本文抜粋:
================================
学部紹介 学部長からのメッセージ
生命科学により未来を育む
“生命科学”は生物・生命を理解しようとする学問ですが、伝統的な“生物学”とは一線を画し、生物・生命を分子のレベルで理解しようとする点に特徴があります。これは、遺伝情報を保持するDNAや触媒などとして機能するたんぱく質の分子構造が半世紀ほど前に解明され、生命現象の基本が理解できるようになったことによります。その結果、驚くべきことに、バクテリアからヒトまですべての生物が基本的には同じ分子機構を利用して生きていることが分かってきました。しかし一方、生命を支える分子機構は非常に複雑で、今に至ってもそれが十分に解明できたとは言えません。他方、生命科学により得られてくる知見を我々人類に役立てるためのバイオテクノロジーが生まれ、多様な分野への応用が期待される一大産業へと発展しつつあります。
人類は現在、地球温暖化や食糧危機、新興感染症をはじめとする、人類の未来に影を落とす様々な問題に直面していますが、生命科学はこれらの問題に解決策を提示できる学問です。これは、生命活動が地球環境の形成において大きな役割を担ってきたことや、温暖化の原因が人類にあることを考えれば、容易に理解できます。生命科学部においても、これら問題を解決するための研究が進行中で、人類の持続的発展や未来の創造に様々な形で貢献していけると考えております。
================================
資料抜粋:

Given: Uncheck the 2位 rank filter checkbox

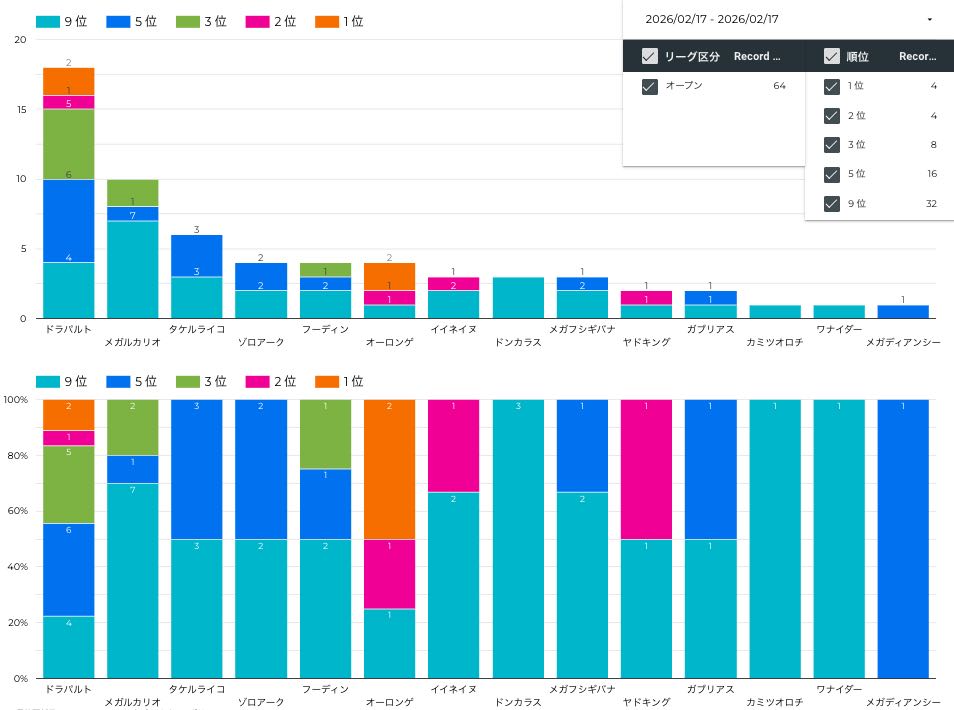Looking at the screenshot, I should pyautogui.click(x=831, y=115).
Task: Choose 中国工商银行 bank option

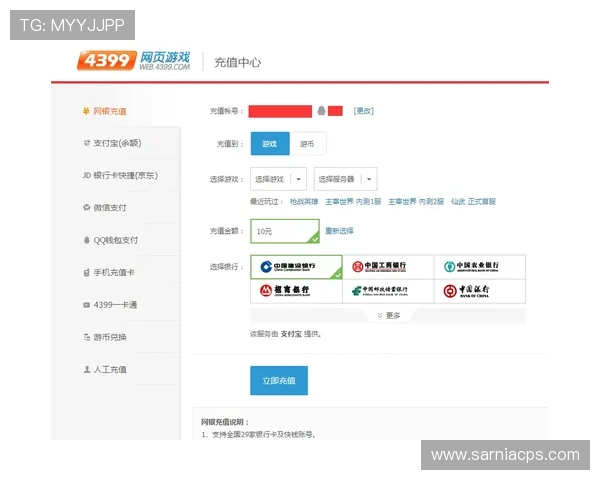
================================
課題: 生命科学部の学部長メッセージを、最後の文に続けて書き進めてください。

解答例:
生命科学部長 渡邉 一哉
本学部は、生命科学を発展させるために1994年に日本で最初に設立された生命科学部で、それ以来、医療、環境、食糧、化学、IT、教育など多様な分野に卒業生を送り出してきました。これは、生命科学が多様な産業の基礎となる学問だからでもあります。学生達は、本学部において生命科学を学び、多様な業種や職種に関連があることを知り、その中から自分が興味をもてるものを見つけ、社会にむけて翔び立っていきます。本学部では、このように多様な学生の興味を育むために、従来の生命科学の枠をこえた教育プログラムを構築しています。グローバルキャリアプログラムでは、国際社会で活躍する人材の養成を目指します。アントレプレナー養成プログラムでは、研究成果をビジネスに結びつけることができる人材を育てます。データサイエンスプログラムでは、近年社会や産業で重要度が飛躍的に高まっているデータサイエンスの素養を持った人材を育てます。また、未来創薬人養成プログラムでは、新時代の医薬品の創生を担う人材を育成します。現在、多くの学生がこれらプログラムに沿って学習し、自らの未来を育んでいます。
設立以来生命科学部は、高い進学率と就職率を維持して参りました。これは、個々の学生の弛まぬ努力に加えて、OB、OGの皆様、大学関係者や地域の皆様方の心温まるご支援のおかげと感謝しております。今後も、人類の未来を育む人材の育成と社会の持続的発展に貢献する研究に励んで参りますので、変わらぬご支援、ご協力を賜りますようお願い申し上げます。